In February, the European Space Agency tweeted a photo of its Mars Express probe, revealing a system of trenches, valleys, and dry riverbeds. The discovery indicated that the planet Mars could once have harvested life in much warmer and wetter conditions than it does today. However, a new study published yesterday in Science Advance claims that the Red Planet is included in "intensive rivers" that are much broader than on Earth.
This complicates the picture for scientists who, in the author's view, are trying to model the ancient Martian climate. Edwin Kite, assistant professor of geophysical sciences at the University of Chicago.
He said: "It is difficult to explain rivers or lakes from the information we have.
" This makes a difficult problem even more difficult. However, he added that the restrictions could help narrow down the many theories the researchers have proposed to explain the climate.
Looking for a better understanding of what Mars would look like , Dr.

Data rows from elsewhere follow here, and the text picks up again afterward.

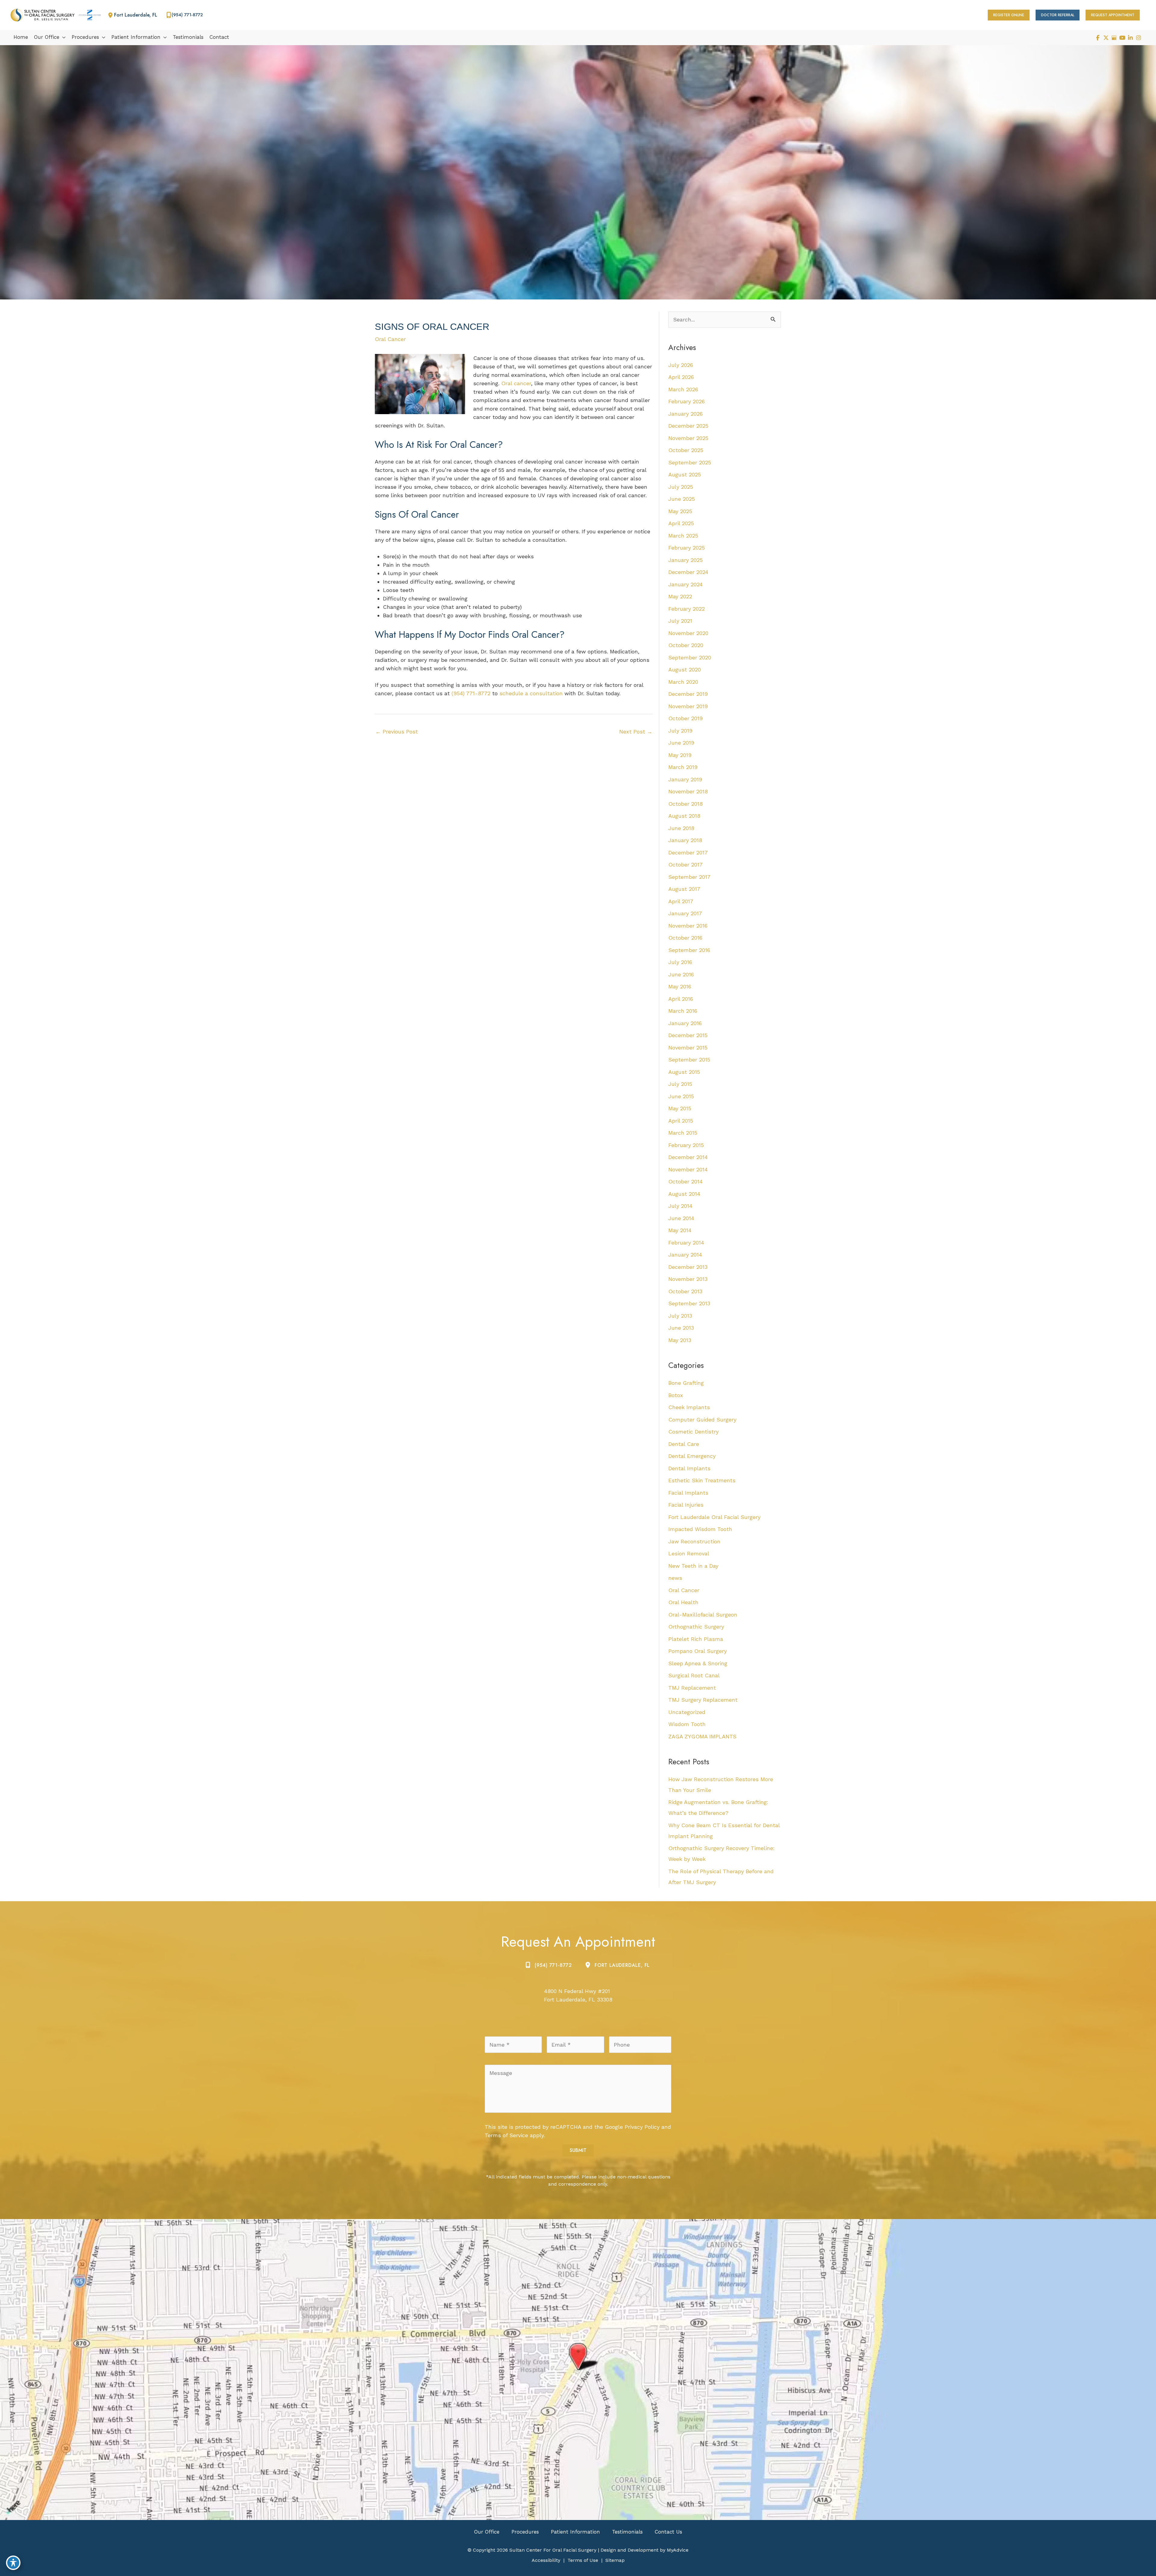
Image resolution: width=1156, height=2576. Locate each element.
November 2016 (687, 925)
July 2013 (680, 1316)
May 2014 (679, 1230)
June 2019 (681, 742)
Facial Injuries (686, 1505)
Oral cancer (516, 383)
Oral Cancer (390, 339)
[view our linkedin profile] (1130, 37)
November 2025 (688, 438)
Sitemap (615, 2560)
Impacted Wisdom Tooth (700, 1529)
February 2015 (686, 1145)
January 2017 (685, 913)
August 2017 (684, 889)
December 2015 (687, 1035)
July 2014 (680, 1206)
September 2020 (689, 657)
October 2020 (685, 645)
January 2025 (685, 560)
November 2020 (688, 633)
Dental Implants (689, 1468)
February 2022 (686, 609)
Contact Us (668, 2531)
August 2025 (684, 474)
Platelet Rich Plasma (695, 1639)
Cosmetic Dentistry (693, 1431)
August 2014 (684, 1194)
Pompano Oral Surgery (697, 1651)
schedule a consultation (531, 693)
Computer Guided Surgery (702, 1419)
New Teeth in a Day (693, 1566)
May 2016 (679, 986)
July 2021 (680, 621)
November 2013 (687, 1279)
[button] (1009, 15)
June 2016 (681, 974)
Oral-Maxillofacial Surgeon (702, 1614)
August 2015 (684, 1072)
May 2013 (679, 1340)
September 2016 (689, 950)
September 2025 (689, 462)
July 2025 (680, 487)
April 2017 (680, 901)
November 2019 (688, 706)
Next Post (635, 731)
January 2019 (685, 779)
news (675, 1578)
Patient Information (575, 2531)
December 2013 (687, 1267)
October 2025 (685, 450)
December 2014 (688, 1157)
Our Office (486, 2531)
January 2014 (685, 1254)
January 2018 (685, 840)
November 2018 (688, 791)
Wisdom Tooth (687, 1724)
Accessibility (546, 2560)
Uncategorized (686, 1712)
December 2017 (688, 852)
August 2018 (684, 816)
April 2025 (681, 523)
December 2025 (688, 426)
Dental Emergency (692, 1456)
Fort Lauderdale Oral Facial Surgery (714, 1517)
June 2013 (681, 1328)
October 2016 (685, 938)
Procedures (525, 2531)
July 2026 (680, 365)
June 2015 (681, 1096)
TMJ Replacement (692, 1688)
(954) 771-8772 (471, 693)
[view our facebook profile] (1098, 37)
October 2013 (685, 1291)
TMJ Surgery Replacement (703, 1700)
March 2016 (682, 1011)
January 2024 (685, 584)
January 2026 (685, 414)
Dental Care (683, 1444)
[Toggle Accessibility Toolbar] (13, 2563)
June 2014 (681, 1218)
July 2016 (680, 962)
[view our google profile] (1114, 37)
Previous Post (396, 731)
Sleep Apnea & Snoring (697, 1663)
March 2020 (683, 682)
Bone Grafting (686, 1383)
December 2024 (688, 572)
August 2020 (684, 669)
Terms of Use (582, 2560)
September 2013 (689, 1303)
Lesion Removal (688, 1553)
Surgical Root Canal (694, 1675)
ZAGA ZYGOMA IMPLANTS (702, 1736)
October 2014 (685, 1181)
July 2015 (680, 1084)
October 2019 (685, 718)
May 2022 (680, 596)
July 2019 (680, 730)
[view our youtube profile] (1122, 37)
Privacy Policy (642, 2127)
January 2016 (685, 1023)
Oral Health (683, 1602)
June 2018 (681, 828)
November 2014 (688, 1169)
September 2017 (689, 877)
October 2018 (685, 804)
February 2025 (686, 547)
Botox (675, 1395)
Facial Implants (688, 1492)
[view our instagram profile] (1138, 37)
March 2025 (683, 535)
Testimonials (627, 2531)
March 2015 (682, 1133)
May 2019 (679, 755)
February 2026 (686, 401)
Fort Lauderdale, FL (622, 1965)
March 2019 (683, 767)
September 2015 (689, 1059)
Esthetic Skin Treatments (701, 1480)
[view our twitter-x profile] (1106, 37)
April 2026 (681, 377)
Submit (578, 2150)
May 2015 (679, 1108)
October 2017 (685, 864)
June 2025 (681, 499)
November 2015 (687, 1047)
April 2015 (680, 1121)
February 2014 (686, 1242)
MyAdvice (676, 2550)
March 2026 (683, 389)
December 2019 (688, 694)
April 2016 (680, 999)
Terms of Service (506, 2135)
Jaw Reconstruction (694, 1541)
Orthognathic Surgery (696, 1626)
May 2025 (680, 511)
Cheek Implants (689, 1407)
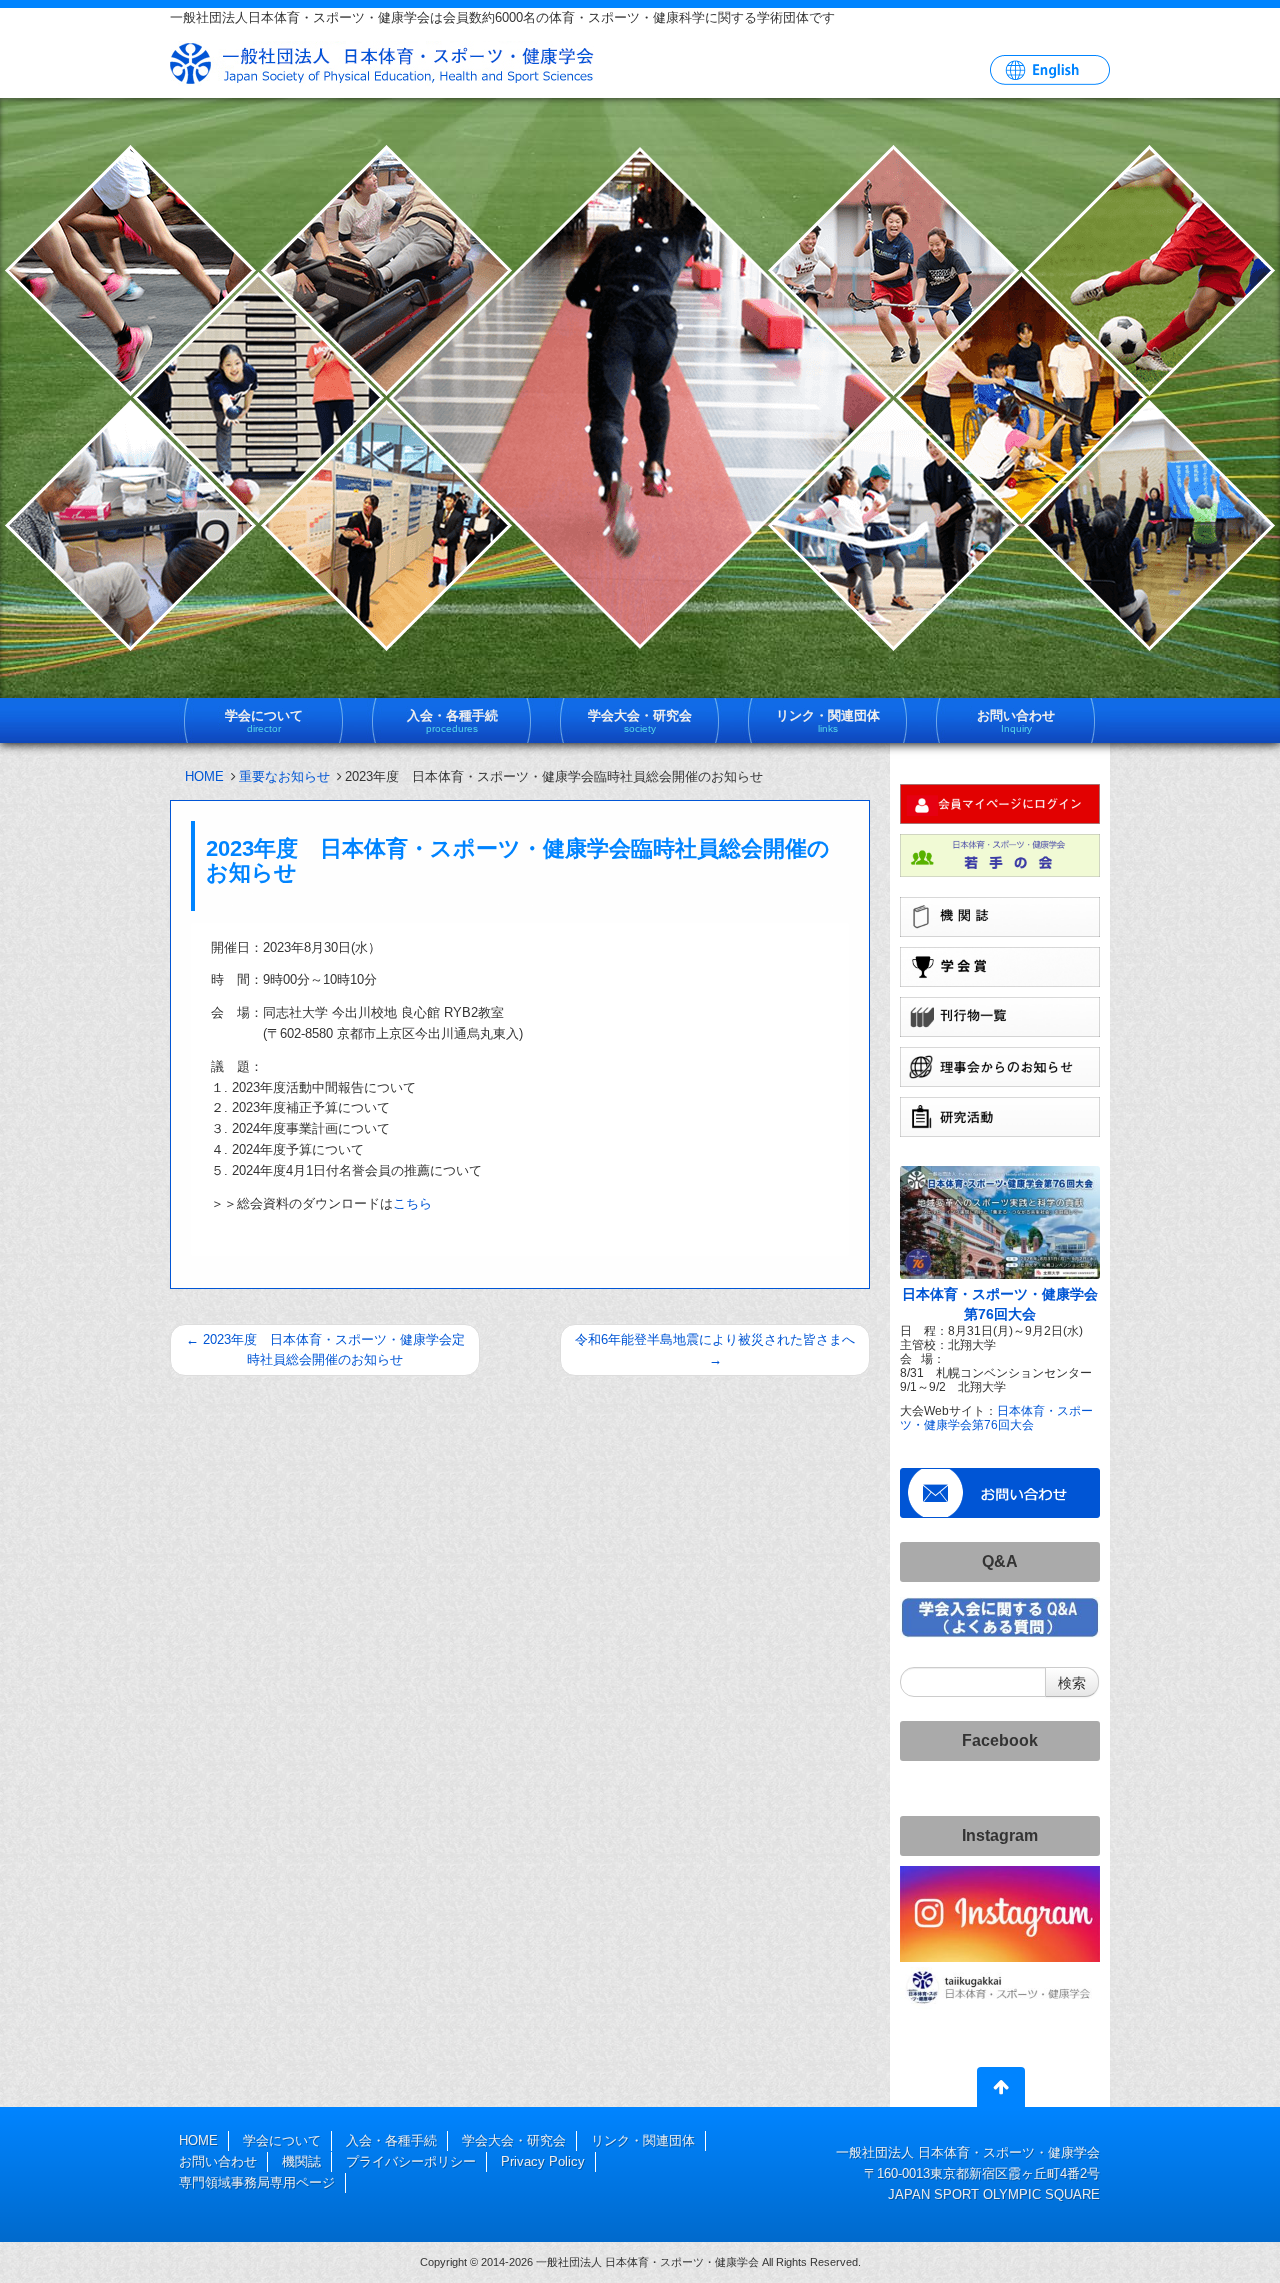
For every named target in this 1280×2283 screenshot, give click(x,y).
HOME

Kite and his colleagues analyzed photographs and elevation models for more than 200 ancient riverbeds from Marsland that stretched over a billion years.
The width and steepness of the riverbeds and the size of the gravel suggest the force and the Volume of Water Flow.
Their analysis shows clear evidence of sustained heavy runoff entering well into the final phase of the humid climate.
Dr Kite added, "They would expect you that they gradually fade over time, but we do not see that.
"The wettest day of the year is still very wet.
"[It is possible] The climate had an on / off switch.
" Our work answers some existing questions but raises a new one.
"What is wrong: the climate models, the atmospheric evolution models or our basic understanding of the inner solar system chronology?"
Yesterday it was revealed how growing "mushrooms" in a Mars Curiosity Rover photo were discovering claims about life on the Red Planet.
What appears to be algae, cake, and "Mars mushrooms" has been reported by Astrobiology and Space Science .
Dr. from Microbiology, School of Life Sciences, Indis, said, "There are no geological or other abiogenic forces on Earth that can lead to hundreds of sedimentary structures that have fungal forms, stems, stems, and deposits that look like spurs surrounding the surface.
"In fact, fifteen specimens were photographed by NASA and grew out of the soil in just three days."
Dr Vincenzo Rizzo, a biogeologist at the National Research Council, also reports methane on seasonal fluctuations in Marti as an additional testimony to life.
He said, "As we detail in our article, 90 percent of terrestrial methane is of biological origin, and seasonal variations in atmospheric methane are directly related to the growth and death cycle of Plants.
"The cyclical variations of Martian methane reflect the active biology that also exists However, the evidence is so controversial that the Journal of Astrobiology and Space Science Reviews subjected the article to a comprehensive peer review by six independent scientists and eight senior editors.
While three of them rejected the evidence, the remaining eleven recommended publication after certain revisions.